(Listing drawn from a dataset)
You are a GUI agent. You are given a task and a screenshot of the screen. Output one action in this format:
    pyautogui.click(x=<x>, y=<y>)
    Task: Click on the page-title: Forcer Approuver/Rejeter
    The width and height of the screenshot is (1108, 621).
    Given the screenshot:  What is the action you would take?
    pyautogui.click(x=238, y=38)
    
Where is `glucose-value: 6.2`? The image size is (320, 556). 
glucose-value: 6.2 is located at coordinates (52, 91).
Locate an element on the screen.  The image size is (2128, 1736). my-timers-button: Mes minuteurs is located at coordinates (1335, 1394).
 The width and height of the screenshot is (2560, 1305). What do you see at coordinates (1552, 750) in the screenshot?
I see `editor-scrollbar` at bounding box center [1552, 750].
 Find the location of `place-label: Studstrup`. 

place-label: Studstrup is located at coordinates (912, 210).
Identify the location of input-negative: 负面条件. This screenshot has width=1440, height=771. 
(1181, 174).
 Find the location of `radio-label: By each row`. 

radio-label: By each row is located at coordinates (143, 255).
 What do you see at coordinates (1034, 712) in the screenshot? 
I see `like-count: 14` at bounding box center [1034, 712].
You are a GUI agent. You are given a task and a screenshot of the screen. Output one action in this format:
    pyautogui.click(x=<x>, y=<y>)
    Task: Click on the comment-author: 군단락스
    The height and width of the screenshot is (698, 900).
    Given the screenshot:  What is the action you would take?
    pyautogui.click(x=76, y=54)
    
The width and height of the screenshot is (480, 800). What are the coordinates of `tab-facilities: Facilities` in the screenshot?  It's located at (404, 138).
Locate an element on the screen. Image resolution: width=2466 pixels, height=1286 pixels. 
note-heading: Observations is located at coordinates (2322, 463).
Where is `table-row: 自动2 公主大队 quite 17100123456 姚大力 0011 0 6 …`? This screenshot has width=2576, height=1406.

#### What you will do:
Copy the entire listing above word for word, without changing a single character.

#### Output of the exercise:
You are a GUI agent. You are given a task and a screenshot of the screen. Output one action in this format:
    pyautogui.click(x=<x>, y=<y>)
    Task: Click on the page-title: Forcer Approuver/Rejeter
    The width and height of the screenshot is (1108, 621).
    Given the screenshot:  What is the action you would take?
    pyautogui.click(x=238, y=38)
    
Where is `glucose-value: 6.2`? The image size is (320, 556). 
glucose-value: 6.2 is located at coordinates (52, 91).
Locate an element on the screen.  The image size is (2128, 1736). my-timers-button: Mes minuteurs is located at coordinates (1335, 1394).
 The width and height of the screenshot is (2560, 1305). What do you see at coordinates (1552, 750) in the screenshot?
I see `editor-scrollbar` at bounding box center [1552, 750].
 Find the location of `place-label: Studstrup`. 

place-label: Studstrup is located at coordinates (912, 210).
Identify the location of input-negative: 负面条件. This screenshot has width=1440, height=771. 
(1181, 174).
 Find the location of `radio-label: By each row`. 

radio-label: By each row is located at coordinates (143, 255).
 What do you see at coordinates (1034, 712) in the screenshot? 
I see `like-count: 14` at bounding box center [1034, 712].
You are a GUI agent. You are given a task and a screenshot of the screen. Output one action in this format:
    pyautogui.click(x=<x>, y=<y>)
    Task: Click on the comment-author: 군단락스
    The height and width of the screenshot is (698, 900).
    Given the screenshot:  What is the action you would take?
    pyautogui.click(x=76, y=54)
    
The width and height of the screenshot is (480, 800). What are the coordinates of `tab-facilities: Facilities` in the screenshot?  It's located at (404, 138).
Locate an element on the screen. Image resolution: width=2466 pixels, height=1286 pixels. 
note-heading: Observations is located at coordinates (2322, 463).
Where is `table-row: 自动2 公主大队 quite 17100123456 姚大力 0011 0 6 …`? This screenshot has width=2576, height=1406.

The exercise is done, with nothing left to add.